**Problem statement**:
Your output should consist of the data, copied exactly.

**Supplied data**:

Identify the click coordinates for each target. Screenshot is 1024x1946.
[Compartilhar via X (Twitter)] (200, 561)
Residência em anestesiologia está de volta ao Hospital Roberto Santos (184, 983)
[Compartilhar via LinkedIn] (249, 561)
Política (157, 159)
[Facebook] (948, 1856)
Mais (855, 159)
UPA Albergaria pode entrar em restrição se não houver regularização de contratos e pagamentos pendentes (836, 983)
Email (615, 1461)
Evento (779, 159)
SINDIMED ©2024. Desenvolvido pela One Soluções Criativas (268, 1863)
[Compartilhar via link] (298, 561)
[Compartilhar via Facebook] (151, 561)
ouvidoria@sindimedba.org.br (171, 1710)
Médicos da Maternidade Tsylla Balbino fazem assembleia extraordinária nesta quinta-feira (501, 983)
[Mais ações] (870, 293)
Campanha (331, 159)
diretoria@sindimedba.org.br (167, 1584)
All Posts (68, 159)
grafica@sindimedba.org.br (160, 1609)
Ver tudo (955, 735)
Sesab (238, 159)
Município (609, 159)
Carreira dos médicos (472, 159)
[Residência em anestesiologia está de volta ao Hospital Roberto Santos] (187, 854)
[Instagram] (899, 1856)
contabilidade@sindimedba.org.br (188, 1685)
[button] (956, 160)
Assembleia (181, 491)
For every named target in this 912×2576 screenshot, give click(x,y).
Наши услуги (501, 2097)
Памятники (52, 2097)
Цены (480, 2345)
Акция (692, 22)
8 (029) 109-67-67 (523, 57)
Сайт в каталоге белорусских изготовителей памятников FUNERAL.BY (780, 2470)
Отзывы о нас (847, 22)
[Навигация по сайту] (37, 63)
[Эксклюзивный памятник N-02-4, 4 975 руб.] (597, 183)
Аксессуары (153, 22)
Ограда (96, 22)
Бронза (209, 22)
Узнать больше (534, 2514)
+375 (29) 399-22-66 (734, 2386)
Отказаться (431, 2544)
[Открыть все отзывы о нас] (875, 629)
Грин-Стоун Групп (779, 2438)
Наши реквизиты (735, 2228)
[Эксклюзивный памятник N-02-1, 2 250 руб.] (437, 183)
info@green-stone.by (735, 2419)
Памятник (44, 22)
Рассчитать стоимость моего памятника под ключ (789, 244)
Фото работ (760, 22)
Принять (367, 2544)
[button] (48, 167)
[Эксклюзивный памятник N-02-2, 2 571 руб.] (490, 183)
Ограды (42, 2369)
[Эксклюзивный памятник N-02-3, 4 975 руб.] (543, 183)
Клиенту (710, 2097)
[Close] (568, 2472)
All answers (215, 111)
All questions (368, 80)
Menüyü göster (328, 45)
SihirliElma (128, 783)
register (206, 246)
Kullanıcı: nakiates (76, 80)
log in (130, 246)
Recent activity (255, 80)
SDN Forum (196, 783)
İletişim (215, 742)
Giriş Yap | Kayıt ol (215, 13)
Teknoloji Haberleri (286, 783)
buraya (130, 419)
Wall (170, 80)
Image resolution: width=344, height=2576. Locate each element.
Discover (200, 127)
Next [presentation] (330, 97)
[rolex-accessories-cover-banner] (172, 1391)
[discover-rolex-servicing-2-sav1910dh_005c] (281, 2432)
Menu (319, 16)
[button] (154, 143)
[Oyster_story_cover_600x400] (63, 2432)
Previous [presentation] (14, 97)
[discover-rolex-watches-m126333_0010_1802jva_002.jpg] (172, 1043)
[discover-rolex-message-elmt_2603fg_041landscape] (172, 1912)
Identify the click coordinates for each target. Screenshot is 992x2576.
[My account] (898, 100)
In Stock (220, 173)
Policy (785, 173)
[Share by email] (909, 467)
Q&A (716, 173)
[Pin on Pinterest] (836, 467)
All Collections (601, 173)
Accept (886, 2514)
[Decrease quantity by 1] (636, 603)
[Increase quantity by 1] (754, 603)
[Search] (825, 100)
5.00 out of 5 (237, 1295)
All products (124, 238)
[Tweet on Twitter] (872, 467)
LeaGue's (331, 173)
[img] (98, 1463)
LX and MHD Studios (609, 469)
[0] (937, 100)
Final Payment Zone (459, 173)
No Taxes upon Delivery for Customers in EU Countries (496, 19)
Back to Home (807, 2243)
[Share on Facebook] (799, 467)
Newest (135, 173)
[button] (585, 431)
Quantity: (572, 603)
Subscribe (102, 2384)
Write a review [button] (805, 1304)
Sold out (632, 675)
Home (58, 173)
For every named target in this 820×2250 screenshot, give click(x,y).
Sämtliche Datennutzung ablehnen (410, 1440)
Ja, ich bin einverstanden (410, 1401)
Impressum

**Answer to this task**:
Identify the click coordinates for each target. Screenshot is 1024x1946.
[Compartilhar via X (Twitter)] (200, 561)
Residência em anestesiologia está de volta ao Hospital Roberto Santos (184, 983)
[Compartilhar via LinkedIn] (249, 561)
Política (157, 159)
[Facebook] (948, 1856)
Mais (855, 159)
UPA Albergaria pode entrar em restrição se não houver regularização de contratos e pagamentos pendentes (836, 983)
Email (615, 1461)
Evento (779, 159)
SINDIMED ©2024. Desenvolvido pela One Soluções Criativas (268, 1863)
[Compartilhar via link] (298, 561)
[Compartilhar via Facebook] (151, 561)
ouvidoria@sindimedba.org.br (171, 1710)
Médicos da Maternidade Tsylla Balbino fazem assembleia extraordinária nesta quinta-feira (501, 983)
[Mais ações] (870, 293)
Campanha (331, 159)
diretoria@sindimedba.org.br (167, 1584)
All Posts (68, 159)
grafica@sindimedba.org.br (160, 1609)
Ver tudo (955, 735)
Sesab (238, 159)
Município (609, 159)
Carreira dos médicos (472, 159)
[Residência em anestesiologia está de volta ao Hospital Roberto Santos] (187, 854)
[Instagram] (899, 1856)
contabilidade@sindimedba.org.br (188, 1685)
[button] (956, 160)
Assembleia (181, 491)
For every named target in this 912×2576 screenshot, give click(x,y).
Наши услуги (501, 2097)
Памятники (52, 2097)
Цены (480, 2345)
Акция (692, 22)
8 (029) 109-67-67 (523, 57)
Сайт в каталоге белорусских изготовителей памятников FUNERAL.BY (780, 2470)
Отзывы о нас (847, 22)
[Навигация по сайту] (37, 63)
[Эксклюзивный памятник N-02-4, 4 975 руб.] (597, 183)
Аксессуары (153, 22)
Ограда (96, 22)
Бронза (209, 22)
Узнать больше (534, 2514)
+375 (29) 399-22-66 (734, 2386)
Отказаться (431, 2544)
[Открыть все отзывы о нас] (875, 629)
Грин-Стоун Групп (779, 2438)
Наши реквизиты (735, 2228)
[Эксклюзивный памятник N-02-1, 2 250 руб.] (437, 183)
info@green-stone.by (735, 2419)
Памятник (44, 22)
Рассчитать стоимость моего памятника под ключ (789, 244)
Фото работ (760, 22)
Принять (367, 2544)
[button] (48, 167)
[Эксклюзивный памятник N-02-2, 2 571 руб.] (490, 183)
Ограды (42, 2369)
[Эксклюзивный памятник N-02-3, 4 975 руб.] (543, 183)
Клиенту (710, 2097)
[Close] (568, 2472)
All answers (215, 111)
All questions (368, 80)
Menüyü göster (328, 45)
SihirliElma (128, 783)
register (206, 246)
Kullanıcı: nakiates (76, 80)
log in (130, 246)
Recent activity (255, 80)
SDN Forum (196, 783)
İletişim (215, 742)
Giriş Yap | Kayıt ol (215, 13)
Teknoloji Haberleri (286, 783)
buraya (130, 419)
Wall (170, 80)
Image resolution: width=344, height=2576. Locate each element.
Discover (200, 127)
Next [presentation] (330, 97)
[rolex-accessories-cover-banner] (172, 1391)
[discover-rolex-servicing-2-sav1910dh_005c] (281, 2432)
Menu (319, 16)
[button] (154, 143)
[Oyster_story_cover_600x400] (63, 2432)
Previous [presentation] (14, 97)
[discover-rolex-watches-m126333_0010_1802jva_002.jpg] (172, 1043)
[discover-rolex-message-elmt_2603fg_041landscape] (172, 1912)
Identify the click coordinates for each target. Screenshot is 992x2576.
[My account] (898, 100)
In Stock (220, 173)
Policy (785, 173)
[Share by email] (909, 467)
Q&A (716, 173)
[Pin on Pinterest] (836, 467)
All Collections (601, 173)
Accept (886, 2514)
[Decrease quantity by 1] (636, 603)
[Increase quantity by 1] (754, 603)
[Search] (825, 100)
5.00 out of 5 (237, 1295)
All products (124, 238)
[Tweet on Twitter] (872, 467)
LeaGue's (331, 173)
[img] (98, 1463)
LX and MHD Studios (609, 469)
[0] (937, 100)
Final Payment Zone (459, 173)
No Taxes upon Delivery for Customers in EU Countries (496, 19)
Back to Home (807, 2243)
[Share on Facebook] (799, 467)
Newest (135, 173)
[button] (585, 431)
Quantity: (572, 603)
Subscribe (102, 2384)
Write a review [button] (805, 1304)
Sold out (632, 675)
Home (58, 173)
For every named target in this 820×2250 screenshot, give click(x,y).
Sämtliche Datennutzung ablehnen (410, 1440)
Ja, ich bin einverstanden (410, 1401)
Impressum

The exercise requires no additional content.